Usage instructions

The examples below assume you’ve installed the streamsets library, activated the library, and are inside a Python 3.4+ interpreter.

Use of the SDK begins by importing the library. For convenience, we tend to directly import the classes we need:

>>> from streamsets.sdk import DataCollector

Next, create an instance of streamsets.sdk.DataCollector, passing in the URL of your StreamSets Data Collector instance:

>>> data_collector = DataCollector('http://localhost:18630')

Credentials

If no user credentials are passed to streamsets.sdk.DataCollector when it’s being instantiated, streamsets.sdk.sdc.DEFAULT_SDC_USERNAME and streamsets.sdk.sdc.DEFAULT_SDC_PASSWORD will be used for the username and password arguments, respectively.
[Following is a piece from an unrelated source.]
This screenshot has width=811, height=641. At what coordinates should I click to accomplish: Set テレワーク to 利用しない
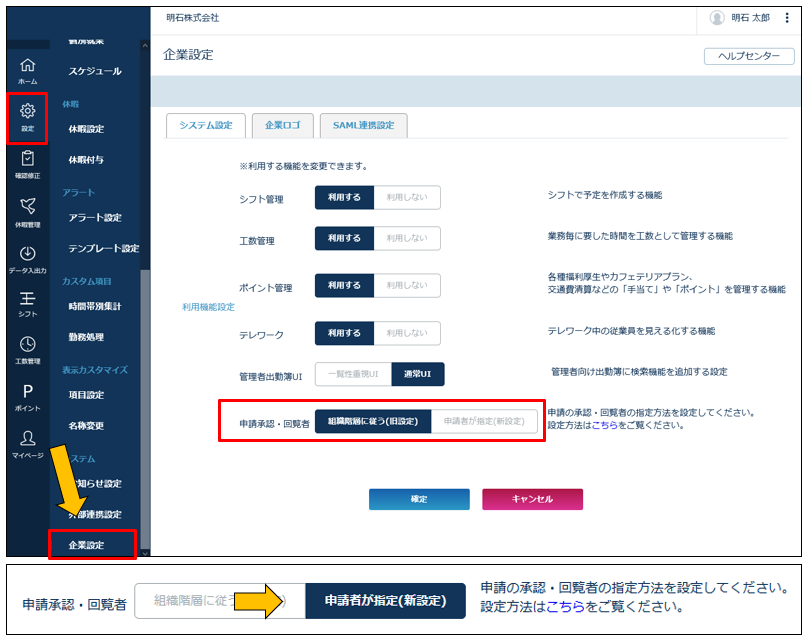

If your Data Collector instance is registered with StreamSets Control Hub, your Control Hub credentials need to be used to instantiate an instance of streamsets.sdk.ControlHub before it’s passed as an argument to streamsets.sdk.DataCollector instead:

>>> from streamsets.sdk import ControlHub
>>> control_hub = ControlHub('https://cloud.streamsets.com',
                             username=<your username>,
                             password=<your password>)
>>> data_collector = DataCollector('http://localhost:18630', control_hub=control_hub)

Creating a pipeline

Next, you can now get an instance of streamsets.sdk.sdc_models.PipelineBuilder:

>>> builder = data_collector.get_pipeline_builder()
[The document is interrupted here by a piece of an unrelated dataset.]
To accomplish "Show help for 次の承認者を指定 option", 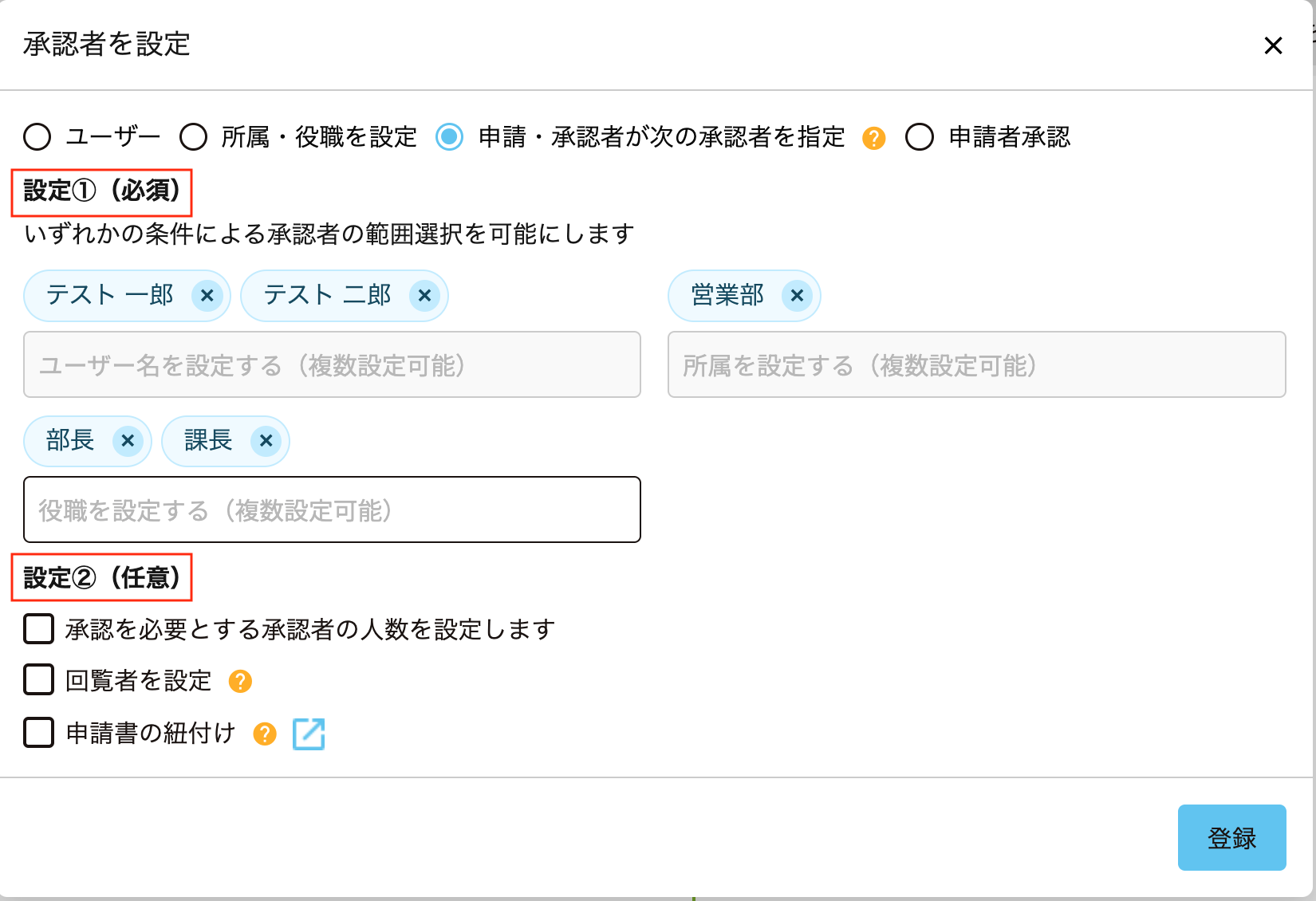I will pos(874,138).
We get streamsets.sdk.sdc_models.Stage instances from this builder by calling streamsets.sdk.sdc_models.PipelineBuilder.add_stage().

See the API reference for this method for details on the arguments it takes.

As shown in the first example, the simplest type of pipeline directs one origin into one destination. For this example, we do this with Dev Raw Data Source origin and Trash destination, respectively:

>>> dev_raw_data_source = builder.add_stage('Dev Raw Data Source')
>>> trash = builder.add_stage('Trash')

With streamsets.sdk.sdc_models.Stage instances in hand, we can connect them by using the >> operator, and then building a streamsets.sdk.sdc_models.Pipeline instance with the streamsets.sdk.sdc_models.PipelineBuilder.build() method:

>>> dev_raw_data_source >> trash
>>> pipeline = builder.build('My first pipeline')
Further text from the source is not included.